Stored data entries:
>>>
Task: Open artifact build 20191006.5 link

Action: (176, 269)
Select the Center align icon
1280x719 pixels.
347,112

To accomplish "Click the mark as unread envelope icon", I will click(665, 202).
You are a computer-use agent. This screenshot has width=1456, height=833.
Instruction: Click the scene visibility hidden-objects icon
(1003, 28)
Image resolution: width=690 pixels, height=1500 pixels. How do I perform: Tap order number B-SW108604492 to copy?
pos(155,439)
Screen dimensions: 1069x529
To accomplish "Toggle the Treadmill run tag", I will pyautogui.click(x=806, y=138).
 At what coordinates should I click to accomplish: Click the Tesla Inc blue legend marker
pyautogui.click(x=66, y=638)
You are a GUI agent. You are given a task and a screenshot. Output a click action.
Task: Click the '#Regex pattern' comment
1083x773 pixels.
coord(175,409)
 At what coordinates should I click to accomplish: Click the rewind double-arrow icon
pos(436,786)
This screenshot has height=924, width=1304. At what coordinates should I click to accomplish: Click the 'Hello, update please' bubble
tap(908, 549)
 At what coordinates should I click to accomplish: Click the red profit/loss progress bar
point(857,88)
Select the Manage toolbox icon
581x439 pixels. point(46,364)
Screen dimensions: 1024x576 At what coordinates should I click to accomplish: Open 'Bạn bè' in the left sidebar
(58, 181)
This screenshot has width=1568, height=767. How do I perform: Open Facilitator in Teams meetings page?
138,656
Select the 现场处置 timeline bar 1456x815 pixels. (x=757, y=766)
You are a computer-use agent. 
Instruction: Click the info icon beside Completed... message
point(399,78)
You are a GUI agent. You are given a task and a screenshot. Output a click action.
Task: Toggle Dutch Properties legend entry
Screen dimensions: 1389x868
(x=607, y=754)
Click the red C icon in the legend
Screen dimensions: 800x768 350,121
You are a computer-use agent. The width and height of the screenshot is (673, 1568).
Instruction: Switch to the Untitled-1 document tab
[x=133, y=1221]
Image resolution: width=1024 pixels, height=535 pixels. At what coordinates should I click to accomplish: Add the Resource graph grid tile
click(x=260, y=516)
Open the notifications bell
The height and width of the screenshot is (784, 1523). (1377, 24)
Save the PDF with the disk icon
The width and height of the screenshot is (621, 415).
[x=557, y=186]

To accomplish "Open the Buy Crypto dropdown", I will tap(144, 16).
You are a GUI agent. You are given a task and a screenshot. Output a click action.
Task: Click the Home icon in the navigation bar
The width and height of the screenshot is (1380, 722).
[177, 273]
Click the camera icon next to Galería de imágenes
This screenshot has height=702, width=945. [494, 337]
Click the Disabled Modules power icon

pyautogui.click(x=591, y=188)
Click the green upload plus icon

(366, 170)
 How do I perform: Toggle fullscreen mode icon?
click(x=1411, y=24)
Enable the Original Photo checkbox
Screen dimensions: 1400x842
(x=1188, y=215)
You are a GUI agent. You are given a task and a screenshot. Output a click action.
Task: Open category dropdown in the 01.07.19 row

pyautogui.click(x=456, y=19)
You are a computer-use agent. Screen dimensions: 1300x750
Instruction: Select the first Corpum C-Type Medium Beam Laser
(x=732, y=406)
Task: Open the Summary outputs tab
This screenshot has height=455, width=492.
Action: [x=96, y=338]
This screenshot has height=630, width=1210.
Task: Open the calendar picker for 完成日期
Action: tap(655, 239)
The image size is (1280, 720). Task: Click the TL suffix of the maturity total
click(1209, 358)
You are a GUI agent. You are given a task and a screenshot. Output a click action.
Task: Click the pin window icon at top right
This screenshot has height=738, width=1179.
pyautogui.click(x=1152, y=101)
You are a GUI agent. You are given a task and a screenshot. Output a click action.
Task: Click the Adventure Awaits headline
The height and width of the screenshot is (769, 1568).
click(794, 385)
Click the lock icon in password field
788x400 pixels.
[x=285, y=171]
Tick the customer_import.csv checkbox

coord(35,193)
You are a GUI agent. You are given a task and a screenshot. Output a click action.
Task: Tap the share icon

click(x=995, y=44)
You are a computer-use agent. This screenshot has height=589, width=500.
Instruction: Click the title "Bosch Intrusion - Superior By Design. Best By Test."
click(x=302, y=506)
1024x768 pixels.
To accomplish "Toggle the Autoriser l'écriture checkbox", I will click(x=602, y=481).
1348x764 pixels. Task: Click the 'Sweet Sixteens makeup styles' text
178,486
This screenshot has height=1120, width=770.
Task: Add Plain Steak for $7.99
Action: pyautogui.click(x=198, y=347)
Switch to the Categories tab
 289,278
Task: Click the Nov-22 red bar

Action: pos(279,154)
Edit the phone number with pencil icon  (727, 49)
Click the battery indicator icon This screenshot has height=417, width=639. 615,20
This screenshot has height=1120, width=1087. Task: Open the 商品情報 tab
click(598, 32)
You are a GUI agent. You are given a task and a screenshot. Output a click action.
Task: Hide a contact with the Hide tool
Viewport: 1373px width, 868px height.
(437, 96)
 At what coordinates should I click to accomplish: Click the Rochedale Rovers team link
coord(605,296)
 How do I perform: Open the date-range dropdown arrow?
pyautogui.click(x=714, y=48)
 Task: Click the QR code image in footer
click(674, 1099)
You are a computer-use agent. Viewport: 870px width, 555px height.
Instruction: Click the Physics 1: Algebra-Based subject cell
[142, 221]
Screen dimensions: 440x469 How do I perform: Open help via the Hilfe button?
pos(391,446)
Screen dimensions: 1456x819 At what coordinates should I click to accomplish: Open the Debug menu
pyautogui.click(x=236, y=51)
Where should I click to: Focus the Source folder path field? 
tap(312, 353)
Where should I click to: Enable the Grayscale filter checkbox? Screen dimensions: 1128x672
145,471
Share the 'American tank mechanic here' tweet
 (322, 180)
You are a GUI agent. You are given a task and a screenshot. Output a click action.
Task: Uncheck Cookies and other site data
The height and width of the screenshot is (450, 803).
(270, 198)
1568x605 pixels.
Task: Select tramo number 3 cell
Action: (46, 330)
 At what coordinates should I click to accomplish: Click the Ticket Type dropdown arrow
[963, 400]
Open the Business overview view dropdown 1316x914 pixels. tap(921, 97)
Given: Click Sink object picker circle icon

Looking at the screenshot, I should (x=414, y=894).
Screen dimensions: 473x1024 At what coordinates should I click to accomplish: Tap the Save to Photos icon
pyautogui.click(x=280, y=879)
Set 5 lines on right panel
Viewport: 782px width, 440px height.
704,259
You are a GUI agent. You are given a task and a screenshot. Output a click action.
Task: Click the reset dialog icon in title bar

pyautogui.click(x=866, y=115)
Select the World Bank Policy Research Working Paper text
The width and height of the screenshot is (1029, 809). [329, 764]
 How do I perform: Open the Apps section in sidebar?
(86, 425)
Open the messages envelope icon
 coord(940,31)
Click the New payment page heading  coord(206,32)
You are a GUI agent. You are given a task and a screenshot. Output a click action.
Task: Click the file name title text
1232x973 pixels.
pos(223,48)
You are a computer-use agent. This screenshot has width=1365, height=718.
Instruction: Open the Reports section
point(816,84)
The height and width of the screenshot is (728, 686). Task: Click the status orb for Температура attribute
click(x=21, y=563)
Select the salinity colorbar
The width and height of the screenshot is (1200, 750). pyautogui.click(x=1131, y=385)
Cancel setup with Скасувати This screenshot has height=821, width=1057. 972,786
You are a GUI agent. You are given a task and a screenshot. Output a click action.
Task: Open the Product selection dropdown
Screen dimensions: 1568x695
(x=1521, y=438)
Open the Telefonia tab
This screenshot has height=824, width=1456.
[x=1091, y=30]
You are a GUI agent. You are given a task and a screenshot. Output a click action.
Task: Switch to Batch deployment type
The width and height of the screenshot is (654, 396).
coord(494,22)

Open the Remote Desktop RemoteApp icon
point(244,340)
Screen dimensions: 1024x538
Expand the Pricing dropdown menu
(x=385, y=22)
<<<
:: Activity ::
Please go through the data and copy each line containing the word "computer".

:: Answer box ::
You are a computer-use agent. This screenshot has width=1456, height=833.
You are a computer-use agent. 
You are a computer-use agent. The width and height of the screenshot is (673, 1568).
You are a computer-use agent. Screen dimensions: 1300x750
You are a computer-use agent. This screenshot has height=589, width=500.
You are a computer-use agent. Viewport: 870px width, 555px height.
You are a computer-use agent. This screenshot has width=1365, height=718.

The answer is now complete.